■ DIRECTIONS FOR THIS TASK
Leave out the pictures and set down the rest of the listing below word for word.

■ DATA

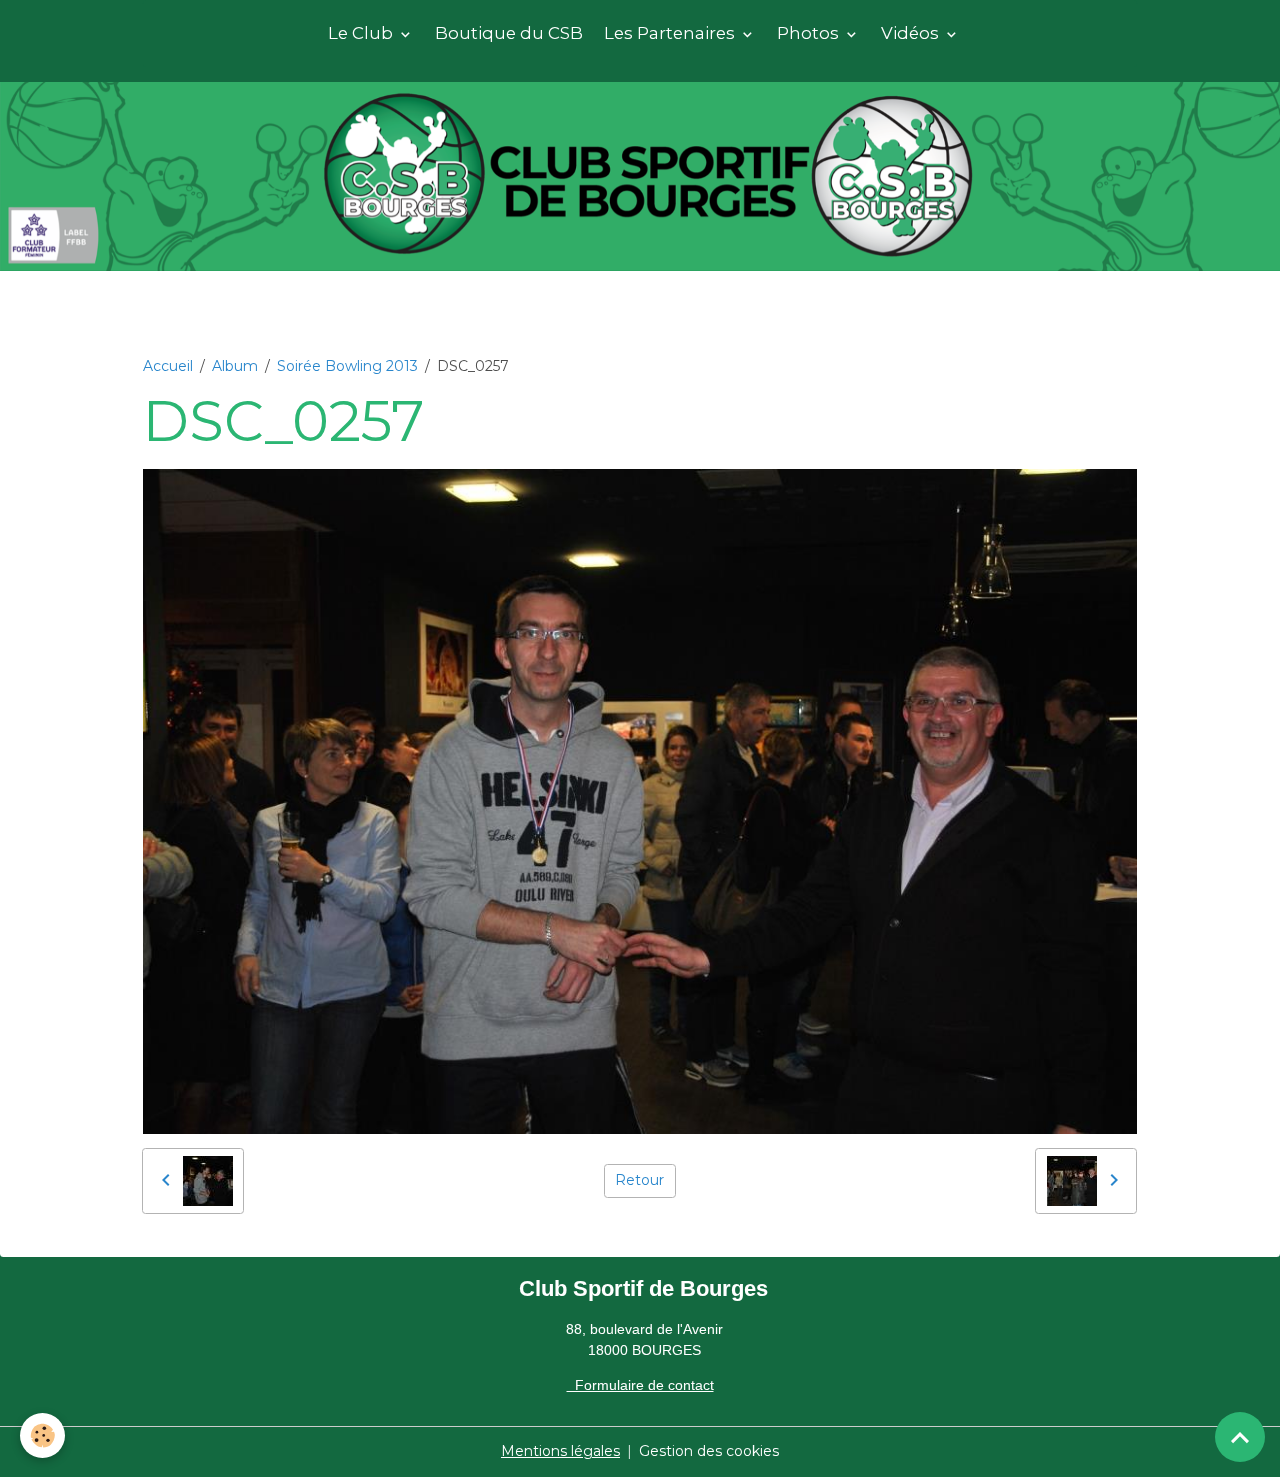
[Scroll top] (1240, 1437)
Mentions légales (560, 1451)
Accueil (168, 366)
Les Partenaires (671, 33)
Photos (810, 33)
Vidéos (912, 33)
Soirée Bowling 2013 (347, 366)
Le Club (362, 33)
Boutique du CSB (509, 33)
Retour (639, 1180)
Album (235, 366)
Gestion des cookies (709, 1451)
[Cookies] (42, 1435)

■ ANSWER SPACE
[Scroll top] (1240, 1437)
Mentions légales (560, 1451)
Accueil (168, 366)
Les Partenaires (671, 33)
Photos (810, 33)
Vidéos (912, 33)
Soirée Bowling 2013 (347, 366)
Le Club (362, 33)
Boutique du CSB (509, 33)
Retour (639, 1180)
Album (235, 366)
Gestion des cookies (709, 1451)
[Cookies] (42, 1435)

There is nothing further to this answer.